Generosity à la carte

Much has been said about the annual charity telethon ‘L-Istrina’ and the vainglorious mood that gripped the country after yet another record amount of donations collected. 

“There’s no nation quite like ours. This is a unique country,” the outgoing President of the Republic Marie Louise Coleiro Preca said, adding that respect and love should continue to reign throughout for the common good of the country.

Yet as I am writing this, 49 human beings, including women and children, have been out at sea for days because Malta continues to refuse to open its ports.

In this case, our generosity and kindheartedness does not go beyond allowing two rescue boats carrying the asylum seekers to enter Maltese territorial waters. Allowing them to disembark would have been stretching our generosity too far, it seems.

A few days ago Malta rescued 249 migrants in less than 24 hours. But it is adamant in its refusal to take in another 49, some of which have now been stranded at sea for almost two weeks. Why?

The government will claim that the ones it opens its doors to are rescued by the Armed Forces of Malta in Maltese territorial waters. The other 49 were rescued by NGO rescue vessels in waters outside of Malta’s search and rescue area. 

That Malta, Italy and the rest of the EU does not want NGO saving people at sea is abundantly clear. It is also clear that Malta will only take in asylum seekers if other EU countries commit themselves to redistributing those people saved.
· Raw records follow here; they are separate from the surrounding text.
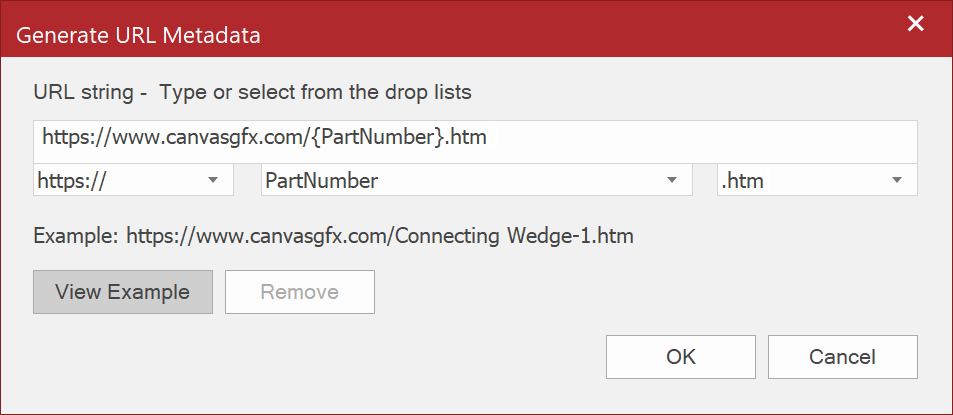953x415 pixels.
Task: Click the .htm suffix inside URL string
Action: 467,137
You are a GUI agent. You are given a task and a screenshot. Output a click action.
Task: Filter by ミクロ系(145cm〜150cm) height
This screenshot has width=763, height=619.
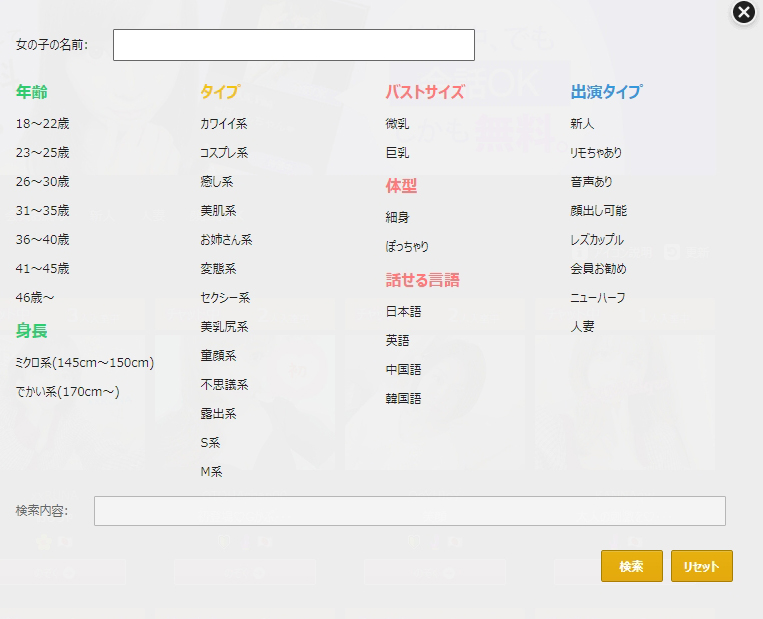click(x=85, y=363)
Prolonging the journey of people, at great risk to their health and safety, cannot take precedence over the EU’s internal political bickering, the war on NGO rescue vessels or the convenient invocation of international maritime laws.  

The well being of 49 human beings should come before political jockeying, especially for a country which boasts of being ‘unique’ in its generosity.

Coleiro Preca told Malta Today: “I am not happy at all that we are leaving humans like us, like me and you, like the rest of the people that live in this country, out at sea, without an idea of what will happen to them.”

She added that Europe needs to pull up its socks and understand that human rights are not “a pick and choose issue.”

“I think that all of Europe needs to take a step back and consider what is happening, and when I say all of Europe that includes Malta.

I don’t know which Europe the President was referring to. The Europe of Matteo Salvini and Viktor Orban will neither take a step back nor understand that human rights are not exclusive to Europeans. 

The Europe of Emmanuel Macron and Angela Merkel might have a more humane face but it is equally motivated by short-term political and electoral exigencies.  

And Europe as a whole cannot come to an agreement on how to deal with the situation. 

All it takes to end the misery of 49 people is for one Prime Minister, in one EU member state, to take a simple decision that puts human life before political opportunity. Only then can a country, or a continent, truly claim to be generous and humane.